TcpServer Refactoring: Architecture Decomposition Guide

Alex Johnson
-
TcpServer Refactoring: Architecture Decomposition Guide

In this article, we'll dive deep into the refactoring of a TcpServer architecture, focusing on decomposition strategies and improvements. This is based on a detailed design document aimed at transforming a monolithic TcpServer into a set of focused, testable components. We'll explore the existing architecture, identify its problems, propose a new architecture, and discuss the migration strategy. Let's get started!

1. Introduction: Why Refactor TcpServer?

In today's software development landscape, maintainability, testability, and scalability are paramount. When it comes to server architectures, these qualities become even more critical. Our journey begins with understanding the need for refactoring. The existing TcpServer implementation has grown significantly, exceeding 600 lines of code. This monolithic structure violates the Single Responsibility Principle, a core tenet of good software design. The current TcpServer handles a multitude of tasks, including network I/O, request dispatch, command handling, auto-dump scheduling, and dump file lifecycle management. This complexity makes the code difficult to understand, test, and maintain.

1.1 The Goals of Refactoring

The primary goals of this refactoring effort are to:

  • Achieve Separation of Concerns: Each component should have a single, well-defined responsibility. This makes the code easier to understand and modify.
  • Enhance Testability: Components should be testable independently without the need for a live network infrastructure. This allows for faster and more reliable testing.
  • Improve Maintainability: Classes should ideally be less than 200 lines of code, making them easier to comprehend and manage. Smaller classes are often more focused and less prone to errors.
  • Eliminate Side Effects: The presentation layer should not modify the server's state.

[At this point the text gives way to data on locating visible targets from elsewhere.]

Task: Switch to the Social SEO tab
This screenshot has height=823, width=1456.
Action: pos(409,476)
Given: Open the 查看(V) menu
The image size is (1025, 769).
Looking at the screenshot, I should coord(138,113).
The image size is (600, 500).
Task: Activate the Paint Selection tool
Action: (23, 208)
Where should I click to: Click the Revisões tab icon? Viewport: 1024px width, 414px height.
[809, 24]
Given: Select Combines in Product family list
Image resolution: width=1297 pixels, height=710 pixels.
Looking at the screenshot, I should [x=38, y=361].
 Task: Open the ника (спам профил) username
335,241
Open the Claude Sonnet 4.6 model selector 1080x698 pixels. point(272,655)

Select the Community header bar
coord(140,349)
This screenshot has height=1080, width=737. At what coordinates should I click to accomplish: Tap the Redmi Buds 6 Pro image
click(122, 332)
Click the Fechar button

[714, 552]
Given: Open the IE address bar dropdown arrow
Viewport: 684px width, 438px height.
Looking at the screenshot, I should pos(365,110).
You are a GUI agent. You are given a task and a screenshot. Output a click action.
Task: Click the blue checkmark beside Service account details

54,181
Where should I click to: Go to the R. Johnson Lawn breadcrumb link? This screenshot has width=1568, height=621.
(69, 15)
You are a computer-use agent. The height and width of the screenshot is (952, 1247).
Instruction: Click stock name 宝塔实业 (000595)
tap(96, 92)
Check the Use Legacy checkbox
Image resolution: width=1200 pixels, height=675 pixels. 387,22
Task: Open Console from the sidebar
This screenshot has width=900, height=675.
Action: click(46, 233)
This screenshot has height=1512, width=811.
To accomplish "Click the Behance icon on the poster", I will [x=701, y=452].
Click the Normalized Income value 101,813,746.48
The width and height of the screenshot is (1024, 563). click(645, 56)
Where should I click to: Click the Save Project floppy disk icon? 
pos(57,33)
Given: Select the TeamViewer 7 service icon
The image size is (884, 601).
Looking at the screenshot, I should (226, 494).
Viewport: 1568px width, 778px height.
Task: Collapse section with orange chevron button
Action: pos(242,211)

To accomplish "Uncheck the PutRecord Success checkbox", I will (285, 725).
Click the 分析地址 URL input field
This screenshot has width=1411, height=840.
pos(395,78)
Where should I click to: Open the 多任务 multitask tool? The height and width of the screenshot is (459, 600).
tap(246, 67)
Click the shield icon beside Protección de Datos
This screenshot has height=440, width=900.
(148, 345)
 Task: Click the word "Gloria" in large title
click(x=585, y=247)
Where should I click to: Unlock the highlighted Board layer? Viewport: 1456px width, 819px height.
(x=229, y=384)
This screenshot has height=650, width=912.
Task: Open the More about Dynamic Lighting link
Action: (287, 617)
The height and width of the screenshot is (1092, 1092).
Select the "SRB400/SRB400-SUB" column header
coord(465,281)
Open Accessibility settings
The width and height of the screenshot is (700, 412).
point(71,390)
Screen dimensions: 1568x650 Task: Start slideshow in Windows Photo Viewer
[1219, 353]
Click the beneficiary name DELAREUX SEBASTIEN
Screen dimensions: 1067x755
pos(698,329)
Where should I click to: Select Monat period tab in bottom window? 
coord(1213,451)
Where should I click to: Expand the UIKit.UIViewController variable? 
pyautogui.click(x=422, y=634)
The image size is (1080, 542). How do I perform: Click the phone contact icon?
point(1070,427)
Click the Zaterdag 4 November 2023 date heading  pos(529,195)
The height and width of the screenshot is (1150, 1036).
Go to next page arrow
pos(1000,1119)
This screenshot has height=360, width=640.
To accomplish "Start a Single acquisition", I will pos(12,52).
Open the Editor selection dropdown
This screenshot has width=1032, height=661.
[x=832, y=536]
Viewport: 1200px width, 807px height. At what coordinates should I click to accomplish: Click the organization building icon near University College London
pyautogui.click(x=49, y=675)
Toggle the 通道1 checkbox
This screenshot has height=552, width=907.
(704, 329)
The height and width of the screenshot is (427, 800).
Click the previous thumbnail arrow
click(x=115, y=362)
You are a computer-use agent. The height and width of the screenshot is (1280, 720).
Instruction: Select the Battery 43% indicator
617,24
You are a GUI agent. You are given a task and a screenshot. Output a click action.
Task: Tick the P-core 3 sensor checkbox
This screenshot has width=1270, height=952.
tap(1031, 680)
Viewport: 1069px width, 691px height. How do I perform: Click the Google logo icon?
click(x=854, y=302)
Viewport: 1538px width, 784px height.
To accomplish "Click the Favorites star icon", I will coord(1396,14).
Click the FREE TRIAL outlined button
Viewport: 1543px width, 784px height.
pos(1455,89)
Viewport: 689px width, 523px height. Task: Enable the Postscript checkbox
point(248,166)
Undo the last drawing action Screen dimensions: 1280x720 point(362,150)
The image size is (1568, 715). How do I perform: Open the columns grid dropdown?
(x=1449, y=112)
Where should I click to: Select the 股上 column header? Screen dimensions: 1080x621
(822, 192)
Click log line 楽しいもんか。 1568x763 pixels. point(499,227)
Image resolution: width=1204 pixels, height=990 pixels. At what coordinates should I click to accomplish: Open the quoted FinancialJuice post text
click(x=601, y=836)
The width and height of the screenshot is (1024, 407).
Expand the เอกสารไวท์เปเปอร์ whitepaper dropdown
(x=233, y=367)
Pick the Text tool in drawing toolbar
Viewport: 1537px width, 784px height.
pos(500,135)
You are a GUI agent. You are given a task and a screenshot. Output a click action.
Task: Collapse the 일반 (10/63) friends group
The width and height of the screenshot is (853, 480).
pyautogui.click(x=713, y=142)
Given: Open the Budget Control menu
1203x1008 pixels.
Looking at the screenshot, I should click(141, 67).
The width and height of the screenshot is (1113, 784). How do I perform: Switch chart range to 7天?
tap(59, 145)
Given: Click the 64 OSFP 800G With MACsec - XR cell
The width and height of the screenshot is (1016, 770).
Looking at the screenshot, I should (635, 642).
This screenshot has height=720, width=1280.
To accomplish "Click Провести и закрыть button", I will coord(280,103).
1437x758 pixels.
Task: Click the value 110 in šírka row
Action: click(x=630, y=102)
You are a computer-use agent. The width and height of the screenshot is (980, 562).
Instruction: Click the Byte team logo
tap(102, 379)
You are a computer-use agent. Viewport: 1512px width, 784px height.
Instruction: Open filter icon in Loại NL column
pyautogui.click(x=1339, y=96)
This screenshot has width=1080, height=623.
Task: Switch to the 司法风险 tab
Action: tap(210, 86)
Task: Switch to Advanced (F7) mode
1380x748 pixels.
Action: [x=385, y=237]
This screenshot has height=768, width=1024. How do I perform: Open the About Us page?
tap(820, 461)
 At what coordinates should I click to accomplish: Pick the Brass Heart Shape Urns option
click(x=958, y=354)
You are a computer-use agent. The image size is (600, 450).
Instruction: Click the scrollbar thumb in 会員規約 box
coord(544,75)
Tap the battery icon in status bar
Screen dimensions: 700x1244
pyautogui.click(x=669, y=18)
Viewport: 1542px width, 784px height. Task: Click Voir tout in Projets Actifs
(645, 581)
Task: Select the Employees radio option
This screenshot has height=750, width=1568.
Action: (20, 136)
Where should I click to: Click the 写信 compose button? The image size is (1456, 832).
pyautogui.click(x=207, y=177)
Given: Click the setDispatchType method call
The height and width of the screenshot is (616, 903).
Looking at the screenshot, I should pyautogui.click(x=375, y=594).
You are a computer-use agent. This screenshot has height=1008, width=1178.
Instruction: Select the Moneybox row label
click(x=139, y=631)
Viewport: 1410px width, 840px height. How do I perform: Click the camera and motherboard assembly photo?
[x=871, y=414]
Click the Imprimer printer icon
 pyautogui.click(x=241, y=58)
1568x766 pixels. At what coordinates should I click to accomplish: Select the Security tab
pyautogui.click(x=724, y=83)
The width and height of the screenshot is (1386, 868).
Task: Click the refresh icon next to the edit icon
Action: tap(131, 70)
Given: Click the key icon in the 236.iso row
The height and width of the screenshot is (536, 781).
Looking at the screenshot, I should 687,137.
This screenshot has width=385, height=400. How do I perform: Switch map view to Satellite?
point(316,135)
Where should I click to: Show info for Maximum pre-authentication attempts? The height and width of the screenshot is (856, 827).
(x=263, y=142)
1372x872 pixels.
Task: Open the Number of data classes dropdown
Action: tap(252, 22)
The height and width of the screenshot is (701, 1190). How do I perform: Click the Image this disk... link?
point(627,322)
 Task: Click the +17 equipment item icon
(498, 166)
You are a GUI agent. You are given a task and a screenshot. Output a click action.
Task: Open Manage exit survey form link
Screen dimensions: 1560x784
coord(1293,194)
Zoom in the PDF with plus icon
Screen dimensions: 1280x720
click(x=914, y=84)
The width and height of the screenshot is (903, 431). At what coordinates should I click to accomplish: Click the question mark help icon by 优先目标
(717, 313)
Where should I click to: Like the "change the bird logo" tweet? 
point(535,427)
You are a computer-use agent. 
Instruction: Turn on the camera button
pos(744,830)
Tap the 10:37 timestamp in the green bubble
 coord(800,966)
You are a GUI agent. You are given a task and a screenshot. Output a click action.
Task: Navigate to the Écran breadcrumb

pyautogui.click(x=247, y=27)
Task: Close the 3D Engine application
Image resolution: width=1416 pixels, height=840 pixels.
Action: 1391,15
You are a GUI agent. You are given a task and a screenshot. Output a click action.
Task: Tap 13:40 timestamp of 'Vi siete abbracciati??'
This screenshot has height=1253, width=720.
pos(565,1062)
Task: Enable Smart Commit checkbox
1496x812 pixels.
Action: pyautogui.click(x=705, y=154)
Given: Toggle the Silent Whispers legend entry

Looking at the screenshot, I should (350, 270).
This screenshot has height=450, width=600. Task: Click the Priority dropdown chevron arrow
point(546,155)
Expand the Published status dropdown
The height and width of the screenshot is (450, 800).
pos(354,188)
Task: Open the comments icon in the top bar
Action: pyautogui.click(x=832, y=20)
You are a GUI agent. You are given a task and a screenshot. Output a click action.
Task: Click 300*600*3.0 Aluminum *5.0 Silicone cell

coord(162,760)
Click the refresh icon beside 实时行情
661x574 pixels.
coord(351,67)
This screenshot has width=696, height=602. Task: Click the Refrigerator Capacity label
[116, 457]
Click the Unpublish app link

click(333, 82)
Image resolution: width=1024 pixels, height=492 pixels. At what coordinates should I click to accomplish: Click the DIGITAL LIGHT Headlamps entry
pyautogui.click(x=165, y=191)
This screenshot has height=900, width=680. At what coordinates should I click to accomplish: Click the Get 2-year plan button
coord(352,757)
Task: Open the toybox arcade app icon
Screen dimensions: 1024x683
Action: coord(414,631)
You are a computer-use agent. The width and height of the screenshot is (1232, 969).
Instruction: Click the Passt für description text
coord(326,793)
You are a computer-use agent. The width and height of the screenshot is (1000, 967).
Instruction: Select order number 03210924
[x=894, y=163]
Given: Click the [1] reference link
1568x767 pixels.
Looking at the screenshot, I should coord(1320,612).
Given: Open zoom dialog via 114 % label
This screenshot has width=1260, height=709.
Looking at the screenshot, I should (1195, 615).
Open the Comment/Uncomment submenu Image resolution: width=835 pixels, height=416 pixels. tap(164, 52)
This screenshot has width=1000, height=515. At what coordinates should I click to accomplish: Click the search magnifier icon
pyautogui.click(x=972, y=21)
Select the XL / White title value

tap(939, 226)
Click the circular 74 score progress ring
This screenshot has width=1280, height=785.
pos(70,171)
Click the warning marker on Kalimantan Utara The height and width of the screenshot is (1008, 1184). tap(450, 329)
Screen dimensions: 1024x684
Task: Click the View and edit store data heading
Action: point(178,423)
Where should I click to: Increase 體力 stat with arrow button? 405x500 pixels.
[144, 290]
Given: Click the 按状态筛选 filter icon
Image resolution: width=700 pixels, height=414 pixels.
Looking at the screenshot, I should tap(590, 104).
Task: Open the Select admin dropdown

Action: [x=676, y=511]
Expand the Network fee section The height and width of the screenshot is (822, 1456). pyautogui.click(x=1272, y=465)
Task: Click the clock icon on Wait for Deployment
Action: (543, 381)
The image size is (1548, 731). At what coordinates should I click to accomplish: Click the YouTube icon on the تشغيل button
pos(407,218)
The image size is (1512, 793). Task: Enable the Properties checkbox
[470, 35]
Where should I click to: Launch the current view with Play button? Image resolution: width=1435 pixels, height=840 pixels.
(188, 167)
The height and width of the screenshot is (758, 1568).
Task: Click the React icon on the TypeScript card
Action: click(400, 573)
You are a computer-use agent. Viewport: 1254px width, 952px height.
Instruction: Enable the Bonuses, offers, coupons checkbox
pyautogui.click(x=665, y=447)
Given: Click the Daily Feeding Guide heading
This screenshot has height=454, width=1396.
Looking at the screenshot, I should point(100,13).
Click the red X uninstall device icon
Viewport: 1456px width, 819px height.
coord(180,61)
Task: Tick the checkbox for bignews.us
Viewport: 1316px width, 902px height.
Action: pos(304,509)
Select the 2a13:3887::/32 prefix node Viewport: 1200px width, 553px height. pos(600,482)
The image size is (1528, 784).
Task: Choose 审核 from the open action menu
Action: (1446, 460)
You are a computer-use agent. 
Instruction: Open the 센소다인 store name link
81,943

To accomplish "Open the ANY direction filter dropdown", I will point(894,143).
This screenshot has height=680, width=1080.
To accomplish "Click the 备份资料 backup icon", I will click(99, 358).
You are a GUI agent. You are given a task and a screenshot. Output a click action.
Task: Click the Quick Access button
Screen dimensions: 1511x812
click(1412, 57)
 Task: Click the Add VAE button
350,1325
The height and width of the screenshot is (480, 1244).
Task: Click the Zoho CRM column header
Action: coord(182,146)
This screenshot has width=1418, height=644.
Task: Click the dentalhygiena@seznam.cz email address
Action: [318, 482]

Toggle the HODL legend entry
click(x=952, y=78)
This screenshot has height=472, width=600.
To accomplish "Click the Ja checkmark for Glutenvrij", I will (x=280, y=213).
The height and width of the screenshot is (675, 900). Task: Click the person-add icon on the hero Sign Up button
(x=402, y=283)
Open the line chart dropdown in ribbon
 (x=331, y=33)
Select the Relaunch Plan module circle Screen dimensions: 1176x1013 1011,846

This ensures that formatting and displaying data don't inadvertently change the underlying data.

1.2 Non-Goals: What We're Not Trying to Do

It’s equally important to define what we are not trying to achieve during this refactoring process. This helps to maintain focus and prevent scope creep:

  • Avoid Changing External API or Protocol: The refactoring should not introduce breaking changes to the external interfaces or protocols used by the TcpServer. This ensures that existing clients can continue to interact with the server without modification.
  • Maintain Current Performance: The refactoring should not aim for performance optimizations at this stage. The goal is to maintain the current performance levels, with optimization efforts potentially addressed in future iterations.
  • Avoid Adding New Features: The focus is purely on refactoring the existing code. New features should not be introduced during this process to avoid unnecessary complexity and risk.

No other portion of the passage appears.